Para Vital Moreira, existem 2 limites para a atuação da administração ao abrigo do direito privado. Antes de mais, ela não pode ter como objeto, matérias que estejam reservadas à Administração Pública, sendo essa reserva dada pela Constituição. Adicionalmente, a administração privada deve revestir um caráter excecional, ou pelo menos de menor atuação em relação à administração pública.

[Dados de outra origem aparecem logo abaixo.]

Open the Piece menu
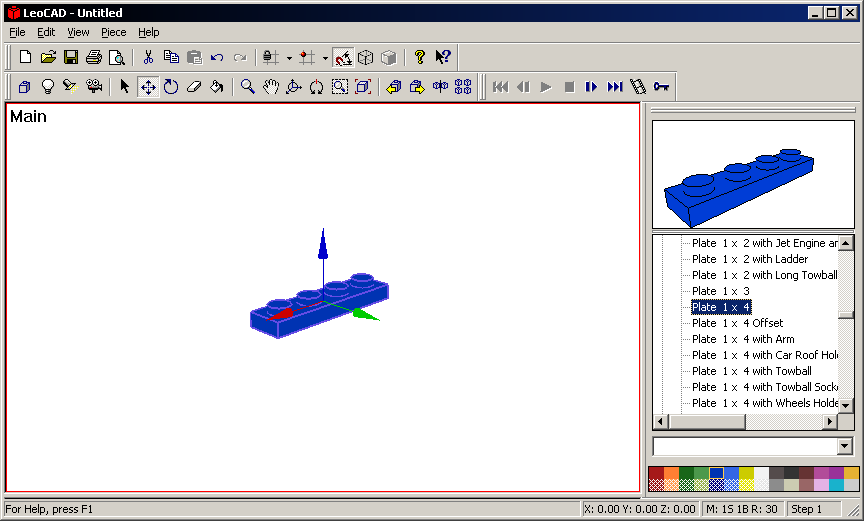This screenshot has width=864, height=521. tap(114, 32)
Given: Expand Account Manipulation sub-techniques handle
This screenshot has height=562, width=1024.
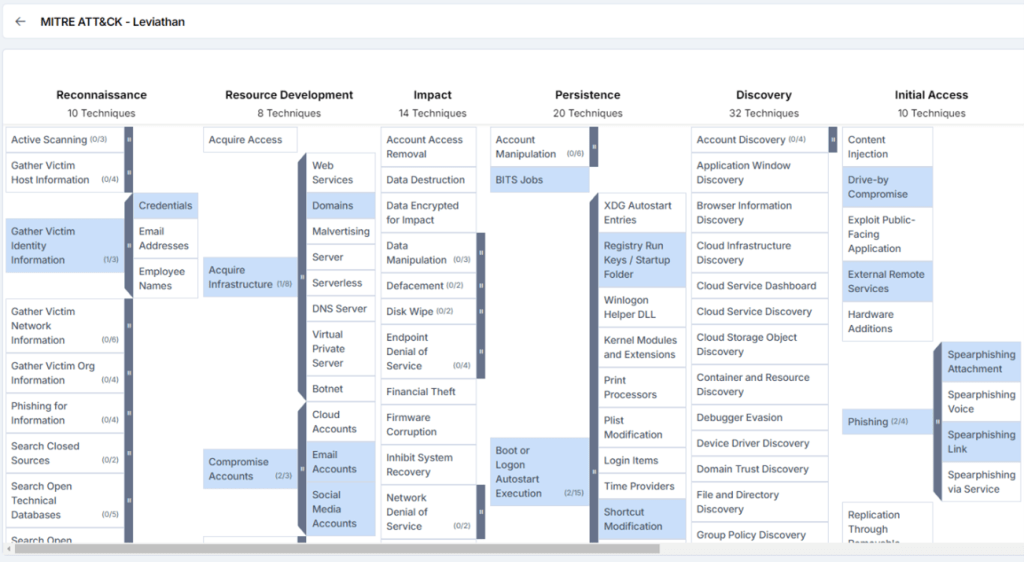Looking at the screenshot, I should tap(593, 147).
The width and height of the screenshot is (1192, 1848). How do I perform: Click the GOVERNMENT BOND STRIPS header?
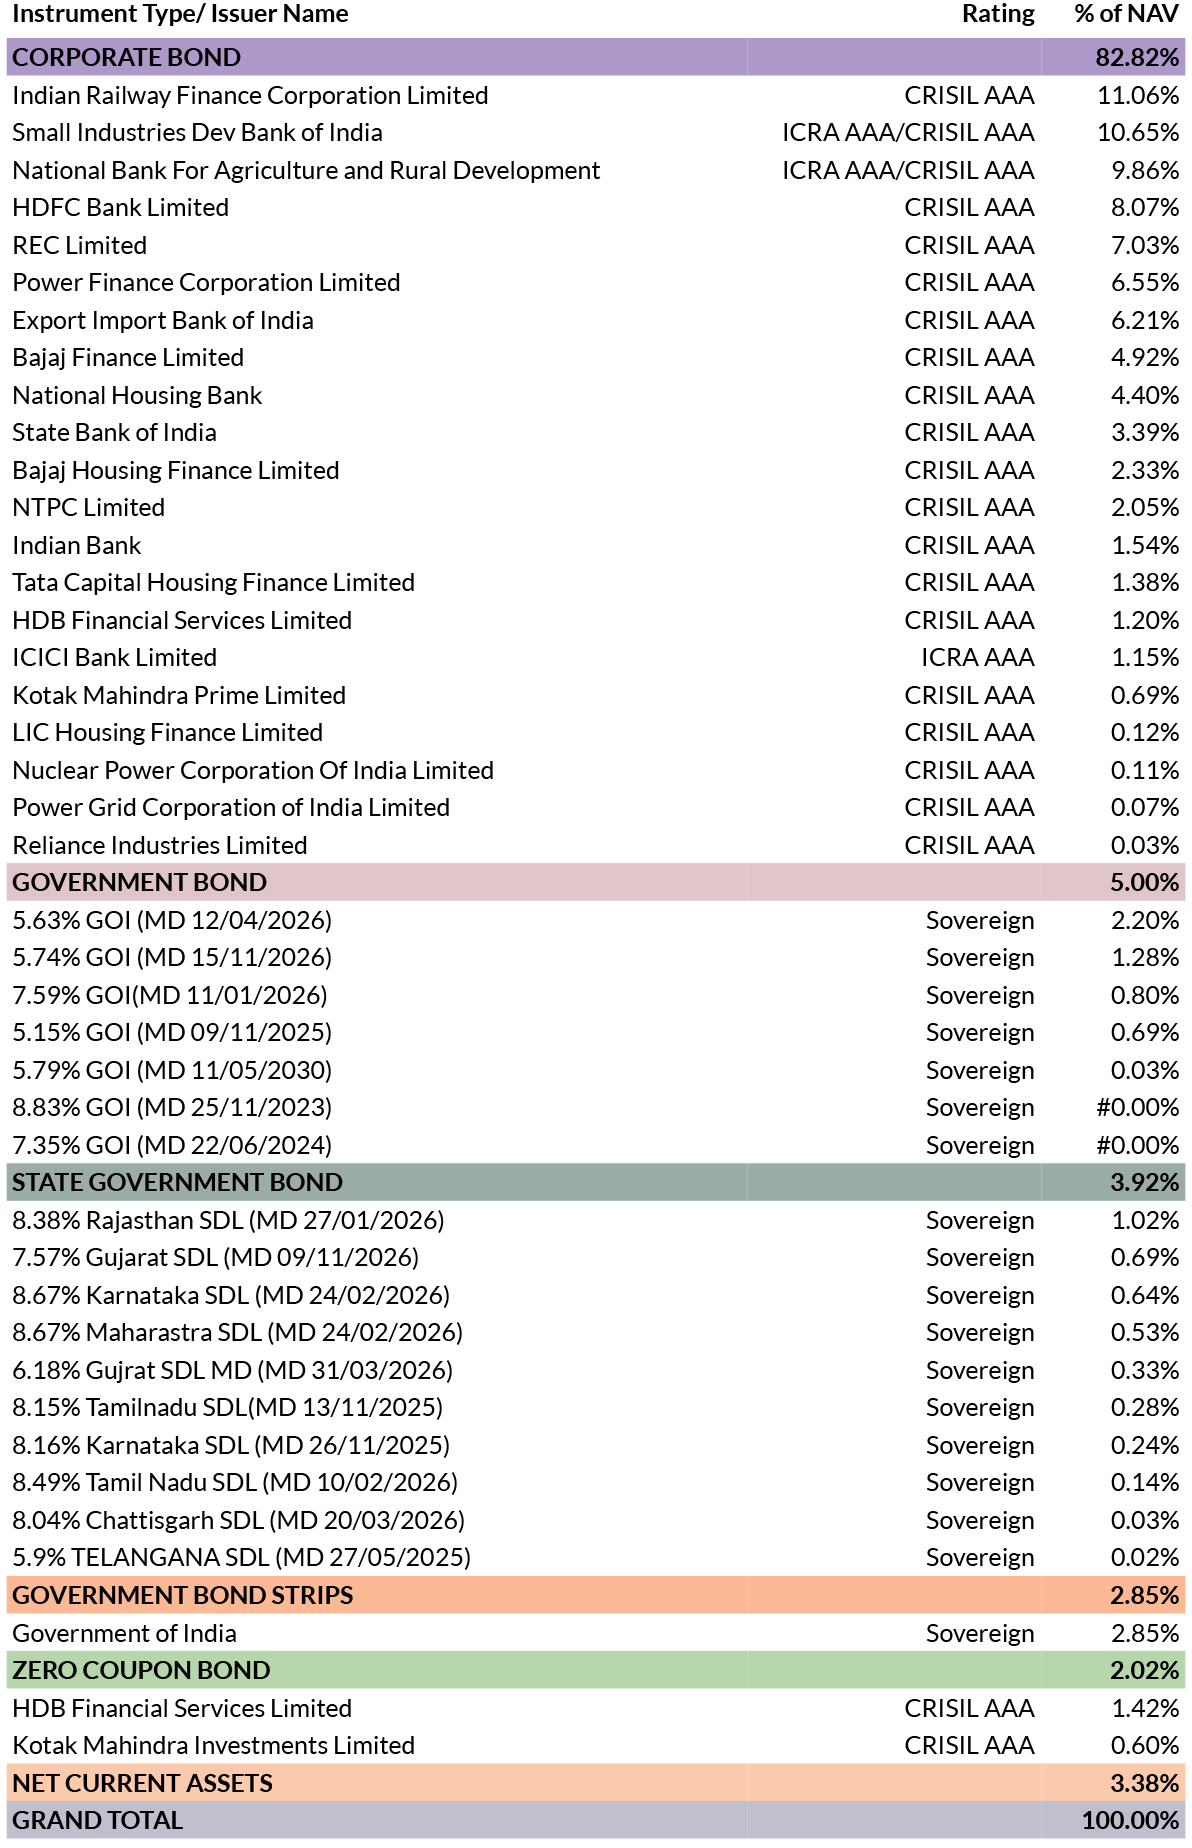tap(182, 1595)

As entidades privadas que exercem funções administrativas não dispõem de uma capacidade genérica para a prática de atos de Direito Público. Sem delegação ou fora dos limites dela, a entidade privada não atua na esfera do Direito Público, mas no âmbito do Direito Privado. Não lhe falta competência para a execução de uma determinada função pública, mas sim capacidade jurídica.
Por isso, quando a Administração atua como particular, servindo-se e sujeitando-se ao Direito Privado, não é no princípio da autonomia privada que a sua atuação se funda, mas no princípio da especialidade que lhe concede todos os direito e obrigações convenientes à livre prossecução dos seus fins institucionais, no caso, do interesse público previamente definido e qualificado pela lei, fundamento e limite inalienável da Administração Pública.
BIBLIOGRAFIA UTILIZADA:
- MARCELO REBELO DE SOUSA / ANDRÉ SALGADO DE MATOS, «Direito Administrativo Geral», Tomo I – Introdução e Princípios Fundamentais, 3ª edição, D. Quixote, 2008.
- DIOGO FREITAS DO AMARAL, «Curso de Direito Administrativo», volume 1, 4º Edição, Almedina, Coimbra, 2016.
- VITAL MOREIRA, «Administração Autónoma e Associações Públicas», Coimbra Editora, 1997.
- JOSÉ CARLOS VIEIRA DE ANDRADE, «Lições de Direito Administrativo», Universidade de Coimbra, Coimbra, 2016.